## Collected data
──────────
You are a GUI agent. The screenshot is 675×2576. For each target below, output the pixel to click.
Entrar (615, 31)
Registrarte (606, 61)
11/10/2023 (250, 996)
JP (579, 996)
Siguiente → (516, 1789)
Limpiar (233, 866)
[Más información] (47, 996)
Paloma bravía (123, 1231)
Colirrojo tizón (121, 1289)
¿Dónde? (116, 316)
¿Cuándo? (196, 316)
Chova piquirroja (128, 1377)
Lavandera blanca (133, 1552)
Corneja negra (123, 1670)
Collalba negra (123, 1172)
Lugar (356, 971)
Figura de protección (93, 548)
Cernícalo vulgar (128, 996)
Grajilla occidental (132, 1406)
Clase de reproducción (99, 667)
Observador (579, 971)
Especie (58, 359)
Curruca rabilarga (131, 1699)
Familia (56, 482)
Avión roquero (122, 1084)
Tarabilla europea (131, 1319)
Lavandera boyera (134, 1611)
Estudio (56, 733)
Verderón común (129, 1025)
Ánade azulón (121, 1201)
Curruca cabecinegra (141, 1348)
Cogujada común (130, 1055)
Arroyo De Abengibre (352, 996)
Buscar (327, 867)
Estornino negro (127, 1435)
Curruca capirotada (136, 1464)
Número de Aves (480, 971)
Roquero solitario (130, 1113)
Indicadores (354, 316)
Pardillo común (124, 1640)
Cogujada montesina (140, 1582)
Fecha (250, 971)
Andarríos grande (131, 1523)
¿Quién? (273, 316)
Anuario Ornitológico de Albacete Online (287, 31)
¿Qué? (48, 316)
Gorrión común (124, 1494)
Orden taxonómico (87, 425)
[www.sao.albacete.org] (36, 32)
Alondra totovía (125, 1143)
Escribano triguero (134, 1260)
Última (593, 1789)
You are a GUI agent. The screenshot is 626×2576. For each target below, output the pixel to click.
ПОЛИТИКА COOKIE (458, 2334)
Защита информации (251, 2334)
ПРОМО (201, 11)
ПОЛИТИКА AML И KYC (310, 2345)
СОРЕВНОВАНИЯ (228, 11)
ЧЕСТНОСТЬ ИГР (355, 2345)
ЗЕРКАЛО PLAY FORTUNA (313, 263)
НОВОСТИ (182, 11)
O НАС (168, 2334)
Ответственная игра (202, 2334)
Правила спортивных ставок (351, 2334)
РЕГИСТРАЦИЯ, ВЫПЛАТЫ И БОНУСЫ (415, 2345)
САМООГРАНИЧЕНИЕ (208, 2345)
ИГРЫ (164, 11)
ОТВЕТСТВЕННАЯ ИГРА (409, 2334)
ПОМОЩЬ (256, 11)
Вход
──────────
The records shown above are to be copied exactly, every one of them.

## YOUR RESPONSE
You are a GUI agent. The screenshot is 675×2576. For each target below, output the pixel to click.
Entrar (615, 31)
Registrarte (606, 61)
11/10/2023 (250, 996)
JP (579, 996)
Siguiente → (516, 1789)
Limpiar (233, 866)
[Más información] (47, 996)
Paloma bravía (123, 1231)
Colirrojo tizón (121, 1289)
¿Dónde? (116, 316)
¿Cuándo? (196, 316)
Chova piquirroja (128, 1377)
Lavandera blanca (133, 1552)
Corneja negra (123, 1670)
Collalba negra (123, 1172)
Lugar (356, 971)
Figura de protección (93, 548)
Cernícalo vulgar (128, 996)
Grajilla occidental (132, 1406)
Clase de reproducción (99, 667)
Observador (579, 971)
Especie (58, 359)
Curruca rabilarga (131, 1699)
Familia (56, 482)
Avión roquero (122, 1084)
Tarabilla europea (131, 1319)
Lavandera boyera (134, 1611)
Estudio (56, 733)
Verderón común (129, 1025)
Ánade azulón (121, 1201)
Curruca cabecinegra (141, 1348)
Cogujada común (130, 1055)
Arroyo De Abengibre (352, 996)
Buscar (327, 867)
Estornino negro (127, 1435)
Curruca capirotada (136, 1464)
Número de Aves (480, 971)
Roquero solitario (130, 1113)
Indicadores (354, 316)
Pardillo común (124, 1640)
Cogujada montesina (140, 1582)
Fecha (250, 971)
Andarríos grande (131, 1523)
¿Quién? (273, 316)
Anuario Ornitológico de Albacete Online (287, 31)
¿Qué? (48, 316)
Gorrión común (124, 1494)
Orden taxonómico (87, 425)
[www.sao.albacete.org] (36, 32)
Alondra totovía (125, 1143)
Escribano triguero (134, 1260)
Última (593, 1789)
You are a GUI agent. The screenshot is 626×2576. For each target below, output the pixel to click.
ПОЛИТИКА COOKIE (458, 2334)
Защита информации (251, 2334)
ПРОМО (201, 11)
ПОЛИТИКА AML И KYC (310, 2345)
СОРЕВНОВАНИЯ (228, 11)
ЧЕСТНОСТЬ ИГР (355, 2345)
ЗЕРКАЛО PLAY FORTUNA (313, 263)
НОВОСТИ (182, 11)
O НАС (168, 2334)
Ответственная игра (202, 2334)
Правила спортивных ставок (351, 2334)
РЕГИСТРАЦИЯ, ВЫПЛАТЫ И БОНУСЫ (415, 2345)
САМООГРАНИЧЕНИЕ (208, 2345)
ИГРЫ (164, 11)
ОТВЕТСТВЕННАЯ ИГРА (409, 2334)
ПОМОЩЬ (256, 11)
Вход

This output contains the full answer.